* Requirement
For this exercise, please reproduce the records below word for word, from the first line through the line with "Click the Navigate".

:: Record extracts

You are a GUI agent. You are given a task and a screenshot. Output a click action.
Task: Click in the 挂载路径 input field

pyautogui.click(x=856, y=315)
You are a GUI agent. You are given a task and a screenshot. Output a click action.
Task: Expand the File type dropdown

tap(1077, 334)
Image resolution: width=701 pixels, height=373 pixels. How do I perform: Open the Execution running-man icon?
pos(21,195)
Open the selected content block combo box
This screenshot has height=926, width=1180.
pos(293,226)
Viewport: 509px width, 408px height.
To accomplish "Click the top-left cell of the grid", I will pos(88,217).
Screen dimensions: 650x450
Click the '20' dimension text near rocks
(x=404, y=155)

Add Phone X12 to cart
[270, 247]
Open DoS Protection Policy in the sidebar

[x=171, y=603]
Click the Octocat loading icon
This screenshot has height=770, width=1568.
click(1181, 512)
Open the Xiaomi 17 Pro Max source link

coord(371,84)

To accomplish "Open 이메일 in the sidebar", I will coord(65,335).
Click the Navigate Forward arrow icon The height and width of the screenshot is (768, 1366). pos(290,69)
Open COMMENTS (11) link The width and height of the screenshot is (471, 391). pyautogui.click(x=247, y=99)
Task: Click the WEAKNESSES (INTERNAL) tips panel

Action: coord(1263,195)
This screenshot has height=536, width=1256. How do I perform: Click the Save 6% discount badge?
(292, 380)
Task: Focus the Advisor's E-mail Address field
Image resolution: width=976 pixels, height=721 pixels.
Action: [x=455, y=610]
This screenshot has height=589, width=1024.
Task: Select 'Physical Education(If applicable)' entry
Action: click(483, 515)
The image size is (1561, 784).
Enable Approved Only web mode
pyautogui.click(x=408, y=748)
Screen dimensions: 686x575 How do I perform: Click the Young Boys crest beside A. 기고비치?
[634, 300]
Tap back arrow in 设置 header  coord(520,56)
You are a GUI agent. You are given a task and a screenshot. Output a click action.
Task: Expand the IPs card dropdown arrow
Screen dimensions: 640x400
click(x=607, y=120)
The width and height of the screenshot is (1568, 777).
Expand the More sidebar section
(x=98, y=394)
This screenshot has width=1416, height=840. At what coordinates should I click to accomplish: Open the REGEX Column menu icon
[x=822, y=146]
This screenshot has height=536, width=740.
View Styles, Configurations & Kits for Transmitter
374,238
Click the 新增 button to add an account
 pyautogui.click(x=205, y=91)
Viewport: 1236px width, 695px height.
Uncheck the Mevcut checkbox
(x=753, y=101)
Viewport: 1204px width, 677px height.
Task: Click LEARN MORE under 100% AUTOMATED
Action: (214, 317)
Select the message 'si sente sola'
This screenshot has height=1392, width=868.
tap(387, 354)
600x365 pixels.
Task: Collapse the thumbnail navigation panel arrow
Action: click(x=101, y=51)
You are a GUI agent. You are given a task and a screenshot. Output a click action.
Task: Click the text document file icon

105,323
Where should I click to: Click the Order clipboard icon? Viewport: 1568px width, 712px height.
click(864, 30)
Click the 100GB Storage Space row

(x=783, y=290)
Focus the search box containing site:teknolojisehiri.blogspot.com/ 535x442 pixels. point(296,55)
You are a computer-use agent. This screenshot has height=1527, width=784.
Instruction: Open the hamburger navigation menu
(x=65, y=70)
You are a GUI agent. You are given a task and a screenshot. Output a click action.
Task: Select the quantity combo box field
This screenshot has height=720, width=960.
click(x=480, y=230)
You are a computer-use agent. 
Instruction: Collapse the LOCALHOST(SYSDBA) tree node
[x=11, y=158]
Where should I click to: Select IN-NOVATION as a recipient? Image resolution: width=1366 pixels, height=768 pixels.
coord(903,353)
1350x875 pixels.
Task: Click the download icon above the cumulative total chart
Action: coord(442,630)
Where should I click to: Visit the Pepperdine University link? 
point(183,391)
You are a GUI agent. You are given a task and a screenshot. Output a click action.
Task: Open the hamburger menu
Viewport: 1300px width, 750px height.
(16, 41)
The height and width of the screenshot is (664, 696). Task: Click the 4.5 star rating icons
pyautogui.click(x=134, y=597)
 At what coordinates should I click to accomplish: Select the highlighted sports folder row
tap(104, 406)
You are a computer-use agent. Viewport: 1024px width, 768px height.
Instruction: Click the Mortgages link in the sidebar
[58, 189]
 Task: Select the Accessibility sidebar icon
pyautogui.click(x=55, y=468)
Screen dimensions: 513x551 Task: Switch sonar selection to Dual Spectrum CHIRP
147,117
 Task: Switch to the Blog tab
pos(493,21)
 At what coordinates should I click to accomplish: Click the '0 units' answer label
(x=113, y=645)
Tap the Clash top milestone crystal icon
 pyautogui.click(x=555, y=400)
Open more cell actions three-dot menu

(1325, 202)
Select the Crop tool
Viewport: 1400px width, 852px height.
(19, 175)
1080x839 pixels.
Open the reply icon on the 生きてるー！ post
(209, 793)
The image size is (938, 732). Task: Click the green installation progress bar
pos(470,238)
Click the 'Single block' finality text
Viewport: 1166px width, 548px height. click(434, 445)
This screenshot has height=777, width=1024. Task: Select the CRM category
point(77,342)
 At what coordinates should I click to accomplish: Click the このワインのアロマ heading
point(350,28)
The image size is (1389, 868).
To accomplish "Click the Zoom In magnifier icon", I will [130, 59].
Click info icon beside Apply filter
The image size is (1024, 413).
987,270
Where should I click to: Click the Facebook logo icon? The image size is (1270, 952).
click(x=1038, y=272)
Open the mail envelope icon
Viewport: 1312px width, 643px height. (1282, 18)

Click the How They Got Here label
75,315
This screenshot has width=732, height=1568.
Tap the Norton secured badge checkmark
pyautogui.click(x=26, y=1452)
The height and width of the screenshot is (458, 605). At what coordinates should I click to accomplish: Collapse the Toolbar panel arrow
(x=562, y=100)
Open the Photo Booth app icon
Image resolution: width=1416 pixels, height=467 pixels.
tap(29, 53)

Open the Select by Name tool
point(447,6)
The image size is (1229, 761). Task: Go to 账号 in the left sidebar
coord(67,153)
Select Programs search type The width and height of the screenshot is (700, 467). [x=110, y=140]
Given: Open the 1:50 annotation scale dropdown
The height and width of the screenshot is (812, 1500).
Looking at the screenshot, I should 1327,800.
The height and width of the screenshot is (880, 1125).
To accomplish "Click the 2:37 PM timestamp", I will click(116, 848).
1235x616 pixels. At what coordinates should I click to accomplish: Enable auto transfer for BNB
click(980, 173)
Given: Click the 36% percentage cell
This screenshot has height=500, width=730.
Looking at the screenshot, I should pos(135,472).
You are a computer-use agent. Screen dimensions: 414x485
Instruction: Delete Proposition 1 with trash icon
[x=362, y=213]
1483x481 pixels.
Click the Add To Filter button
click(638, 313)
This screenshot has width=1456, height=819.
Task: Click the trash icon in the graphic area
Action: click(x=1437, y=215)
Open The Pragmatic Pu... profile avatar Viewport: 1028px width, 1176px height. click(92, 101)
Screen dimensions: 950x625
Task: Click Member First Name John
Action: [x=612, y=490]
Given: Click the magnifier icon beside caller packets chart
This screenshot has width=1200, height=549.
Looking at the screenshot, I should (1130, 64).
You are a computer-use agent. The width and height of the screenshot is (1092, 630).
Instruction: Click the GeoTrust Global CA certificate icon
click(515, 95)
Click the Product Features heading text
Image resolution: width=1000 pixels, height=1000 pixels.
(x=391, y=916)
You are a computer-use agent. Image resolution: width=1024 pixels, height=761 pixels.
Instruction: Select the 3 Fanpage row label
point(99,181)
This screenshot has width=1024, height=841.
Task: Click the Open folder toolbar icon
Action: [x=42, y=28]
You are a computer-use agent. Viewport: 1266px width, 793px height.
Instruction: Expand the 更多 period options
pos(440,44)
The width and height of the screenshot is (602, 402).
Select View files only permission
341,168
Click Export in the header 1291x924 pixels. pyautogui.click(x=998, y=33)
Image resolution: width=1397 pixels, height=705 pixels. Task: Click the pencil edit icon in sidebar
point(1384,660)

::::

* Solution to this task
You are a GUI agent. You are given a task and a screenshot. Output a click action.
Task: Click in the 挂载路径 input field

pyautogui.click(x=856, y=315)
You are a GUI agent. You are given a task and a screenshot. Output a click action.
Task: Expand the File type dropdown

tap(1077, 334)
Image resolution: width=701 pixels, height=373 pixels. How do I perform: Open the Execution running-man icon?
pos(21,195)
Open the selected content block combo box
This screenshot has height=926, width=1180.
pos(293,226)
Viewport: 509px width, 408px height.
To accomplish "Click the top-left cell of the grid", I will pos(88,217).
Screen dimensions: 650x450
Click the '20' dimension text near rocks
(x=404, y=155)

Add Phone X12 to cart
[270, 247]
Open DoS Protection Policy in the sidebar

[x=171, y=603]
Click the Octocat loading icon
This screenshot has height=770, width=1568.
click(1181, 512)
Open the Xiaomi 17 Pro Max source link

coord(371,84)

To accomplish "Open 이메일 in the sidebar", I will coord(65,335).
Click the Navigate Forward arrow icon The height and width of the screenshot is (768, 1366). pos(290,69)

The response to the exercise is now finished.